Wie ist das möglich?


Morgen folgt das Bild dazu.


----------



## niri (27. Juli 2012)

*AW:  Joey Tomocik vivipare?!*

Hi Ferdinand,

habe vor kurzem im Netz schon mal davon gelesen, dass diese Sorte eine Jungpflanze aus der Blüte gebildet hat. 

LG
ina


----------



## Ferdinand (27. Juli 2012)

*AW:  Joey Tomocik vivipare?!*

Hast du noch zufällig den Link?


----------



## niri (27. Juli 2012)

*AW:  Joey Tomocik vivipare?!*

Nein, habe ich leider nicht. Es war definitiv eine "Joey Tomocik", bestellt in einer australischen Wasserpflanzengärtnerei, die im "Truly Named" Programm teilnimmt. Ein Foto der verblühten Knospe mit der Jungpflanze war auch dabei.

Lg
ina


----------



## Ferdinand (28. Juli 2012)

*AW:  Joey Tomocik vivipare?!*

Hier sind die Bilder:

Aber warum kommt das so selten vor und warum ist es nirgends in der Literatur erwähnt?


----------



## Nymphaion (28. Juli 2012)

*AW:  Joey Tomocik vivipare?!*

Kann man an den Knospen auf dem Bild die tatsächliche Farbe der Blüten erkennen?


----------



## Ferdinand (28. Juli 2012)

*AW:  Joey Tomocik vivipare?!*

Also ich habe die Seerose vom Herr German als Joey Tomocik gekauft.

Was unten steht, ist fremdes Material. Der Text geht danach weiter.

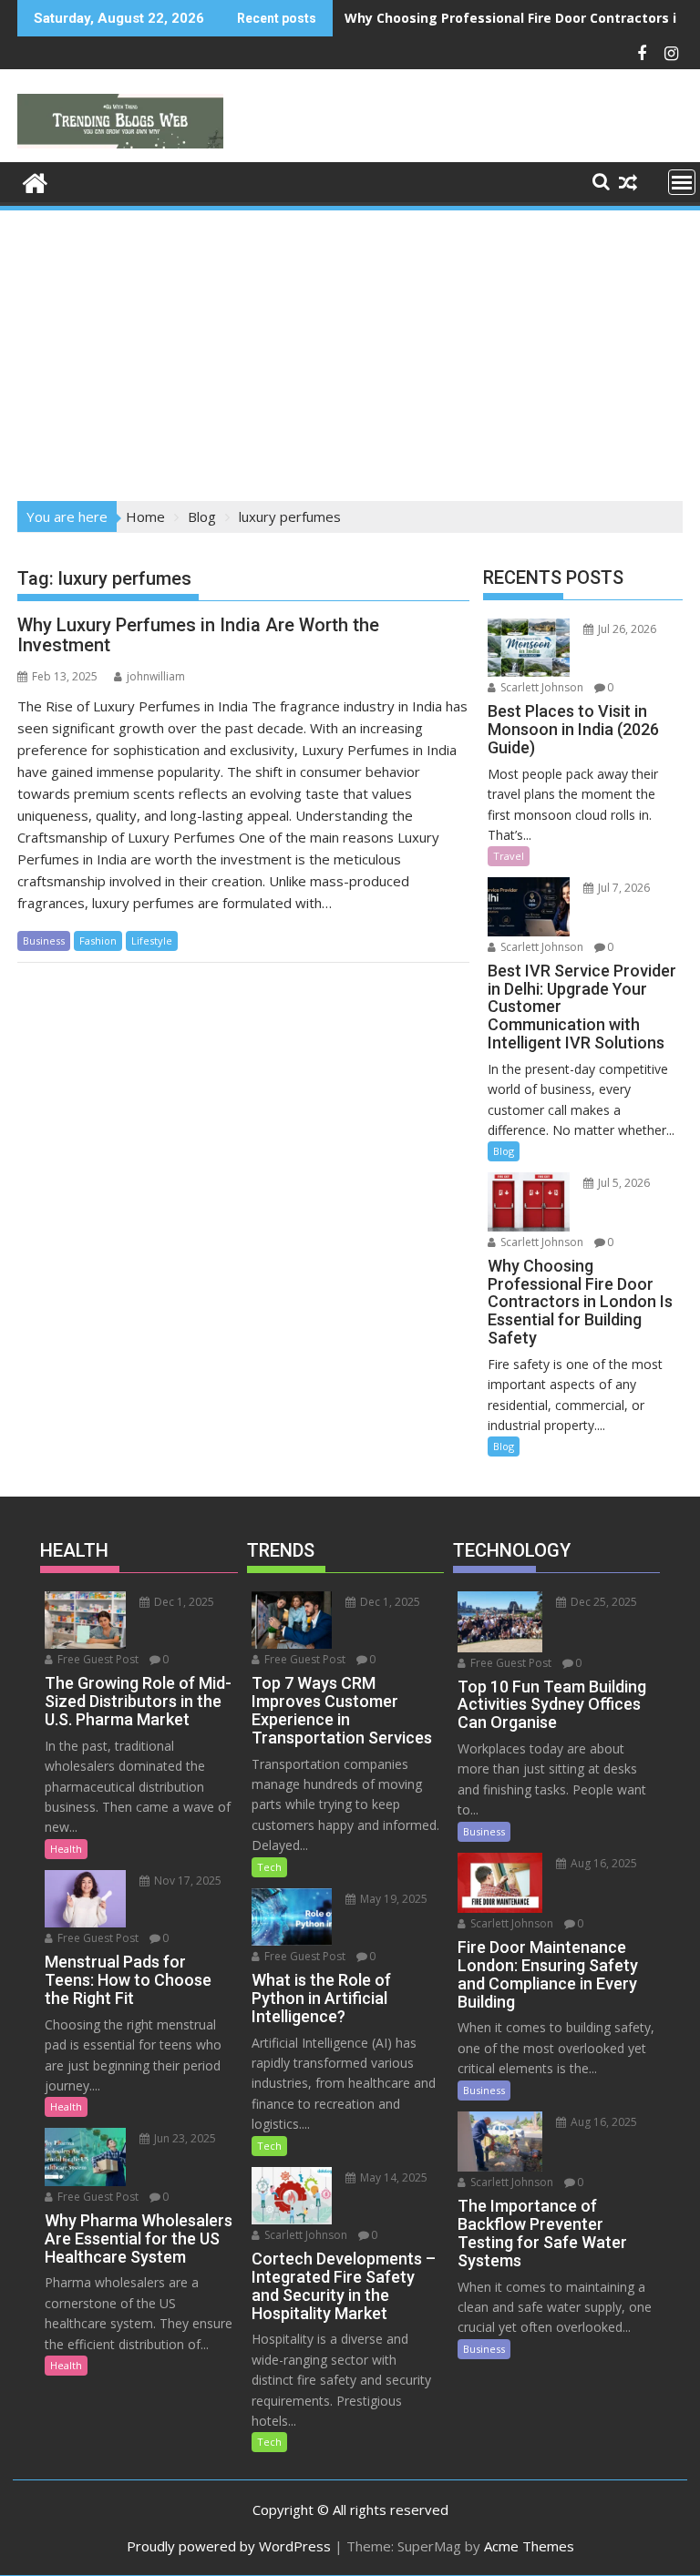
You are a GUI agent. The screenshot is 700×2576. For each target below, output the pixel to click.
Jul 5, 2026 (622, 1183)
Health (66, 1848)
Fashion (98, 940)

Das diese Jungpflanze sich aus einer Blüte heraus entwickelt hat ist eine Vermutung. Auf den Bildern kann man es nicht so gut erkennen, aber man sieht meiner Meinung noch Ansätze der vier Kelchblättern.


----------



## Nymphaion (28. Juli 2012)

*AW:  Joey Tomocik vivipare?!*

Joey Tomocik ist absolut kanarienvogelgelb. Es ist das klarste Gelb aller gelben Sorten: 

http://www.victoria-adventure.org/waterlilies_images/james_ks/joey_tomocik_gallery.html

Die Knospen auf Deinem Bild haben eine Farbe wie `Colonel A.J. Welch`,  und diese Sorte ist dafür bekannt dass sie vivipar ist. Allerdings kann man aus einer geschlossenen Knospe nicht unbedingt darauf schließen welche Farbe die geöffnete Blüte hat.


----------



## Ferdinand (28. Juli 2012)

*AW:  Joey Tomocik vivipare?!*

Hier ist eine Bildersammlung meiner "Joey Tomocik" :

Infos zu den Blättern:

-Stiel behaart.
-junge Blätter stark braun mamoriert.
-Ältere Blätter grasgrün; Balttunterseite rot mit dunkel Punkten/Muster.


----------



## Nymphaion (28. Juli 2012)

*AW:  Joey Tomocik vivipare?!*

Wenn Deine Kamera die Farben nicht extrem blass wiedergibt, dann ist das keine `Joey Tomocik`.


----------



## Ferdinand (28. Juli 2012)

*AW:  Joey Tomocik vivipare?!*

Ist die Intensivität der Farbe das einzige Unterscheidungsmerkmal?

Edit:
Entschuldige habe gerade frisch Bilder zum alten Post,  von der Blattunterseite usw., hinzugefügt, dies sollte eine eindeutigere Identifizierung ermöglichen.


----------



## Nymphaion (28. Juli 2012)

*AW:  Joey Tomocik vivipare?!*

Nein, da gibt es noch mehr Unterscheidungsmerkmale. Die Farbe ist aber das einfachste davon, sie ist so ungewöhnlich intensiv dass man die Sorte daran unter allen Umständen erkennen kann. Unsere Seerosenbecken sind nummeriert, aber wenn Joey Tomocik in Blüte ist, brauche ich keinen Plan und keine Nummer um zu wissen in welchem Becken sie steht. Die Farbe ist absolut unverwechselbar, einfach das echteste Gelb das es bei winterharten Seerosen gibt.


----------



## Ferdinand (28. Juli 2012)

*AW:  Joey Tomocik vivipare?!*

In Beitrag #9 sind detail Bilder der Blätter.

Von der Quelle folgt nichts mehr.